**WHAT IS REQUIRED:**
Set down each entry as it stands. Skip the pictures.

[Dataset entries]
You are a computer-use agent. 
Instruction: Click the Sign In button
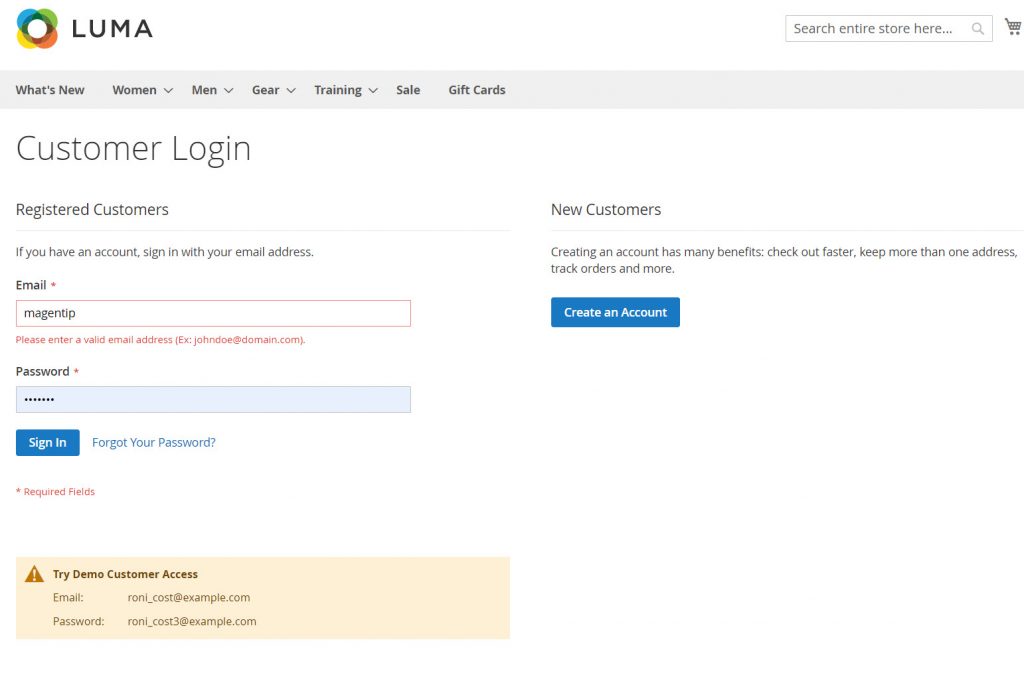click(x=47, y=441)
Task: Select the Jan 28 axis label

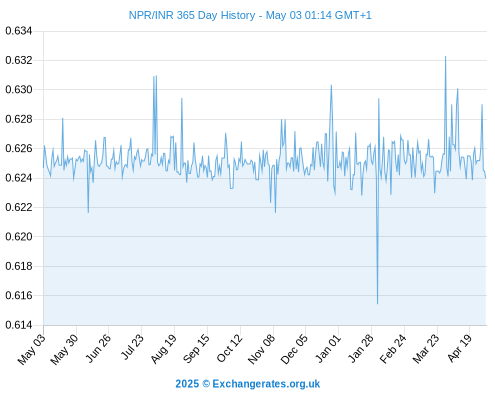Action: (x=361, y=348)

**RESPONSE:**
You are a computer-use agent. 
Instruction: Click the Sign In button
click(x=47, y=441)
Task: Select the Jan 28 axis label

Action: (x=361, y=348)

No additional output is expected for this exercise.